/multimodal-tcga-hnsc

Multimodal Analysis using cross-view tensor-product integration on TCGA Head and Neck Tumor samples

Primary LanguageR

Multimodal Integration of TCGA-HNSC

Multimodal Dimension Reduction and Subtype Classification of Head and Neck Squamous Cell Tumors Jonathan E. Bard, Norma J. Nowak, Michael J. Buck, Satrajit Sinha

Abstract

Traditional analysis of genomic data from bulk sequencing experiments seek to group and compare sample cohorts into biologically meaningful groups.

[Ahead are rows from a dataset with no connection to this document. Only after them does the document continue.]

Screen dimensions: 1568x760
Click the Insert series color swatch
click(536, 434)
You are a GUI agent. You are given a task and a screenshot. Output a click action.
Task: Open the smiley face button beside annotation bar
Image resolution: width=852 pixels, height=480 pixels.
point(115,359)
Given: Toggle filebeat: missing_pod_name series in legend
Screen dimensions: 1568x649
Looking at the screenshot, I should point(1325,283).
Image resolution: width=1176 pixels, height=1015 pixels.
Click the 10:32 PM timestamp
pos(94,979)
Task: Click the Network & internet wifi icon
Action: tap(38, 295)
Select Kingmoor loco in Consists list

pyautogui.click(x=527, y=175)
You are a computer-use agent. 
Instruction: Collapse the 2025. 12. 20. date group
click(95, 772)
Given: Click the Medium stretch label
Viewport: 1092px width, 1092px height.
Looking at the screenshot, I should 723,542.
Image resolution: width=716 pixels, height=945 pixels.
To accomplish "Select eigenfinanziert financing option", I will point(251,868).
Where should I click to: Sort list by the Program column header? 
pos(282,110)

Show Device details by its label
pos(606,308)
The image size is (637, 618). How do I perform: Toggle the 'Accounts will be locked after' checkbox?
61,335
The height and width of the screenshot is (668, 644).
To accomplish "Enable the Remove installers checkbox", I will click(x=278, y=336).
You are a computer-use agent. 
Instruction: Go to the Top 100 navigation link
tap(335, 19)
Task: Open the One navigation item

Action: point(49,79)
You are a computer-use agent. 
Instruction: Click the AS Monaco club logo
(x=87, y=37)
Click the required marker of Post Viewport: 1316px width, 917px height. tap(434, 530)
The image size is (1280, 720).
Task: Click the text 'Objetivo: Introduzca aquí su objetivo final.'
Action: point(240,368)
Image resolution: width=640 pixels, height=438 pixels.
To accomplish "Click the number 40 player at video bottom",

To accomplish this task, samples are often subjected to principal component analysis (PCA) and various clustering methods. These approaches, although straightforward to implement, are limited to a single data modality, capturing a limited representation of a sample. To provide a more robust method for cancer sub-type classification we have developed a computational strategy employing multimodal integration paired with spectral clustering, and modern dimension reduction techniques such as PHATE. Using this integrated approach, we have examined 514 Head and Neck Squamous Carcinoma (HNSC) tumor samples from TCGA across gene-expression, DNA-methylation, and microbiome data modalities. We show that these approaches, primarily developed for single-cell sequencing can be efficiently applied to bulk tumor sequencing data. Our multimodal analysis is able to capture the dynamic heterogeneity, identify new and refined subtypes of HNSC, and order tumor samples along well-defined cellular trajectories. Collectively, these results showcase the inherent molecular complexity of tumors and offer insights into carcinogenesis and importance of targeted therapy. Computational techniques as highlighted in our study provide an organic and powerful approach to identify granular patterns in large and noisy datasets that may otherwise be overlooked using traditional clustering and visualization strategies.

Bard JE, Nowak NJ, Buck MJ and Sinha S (2022) Multimodal Dimension Reduction and Subtype Classification of Head and Neck Squamous Cell Tumors. Front. Oncol. 12:892207. doi: 10.3389/fonc.2022.892207

https://www.frontiersin.org/articles/10.3389/fonc.2022.892207

To view our multimodal clustering results for HNSC :

https://www.cbioportal.org/comparison/overlap?comparisonId=60804602e4b0242bd5d4984c

Dependencies:

list_of_packages <- c("ggplot2", "Spectrum","phateR","gghalves","ggdist","viridis","ggpmisc","ggpubr")

lapply(list_of_packages, library, character.only = TRUE)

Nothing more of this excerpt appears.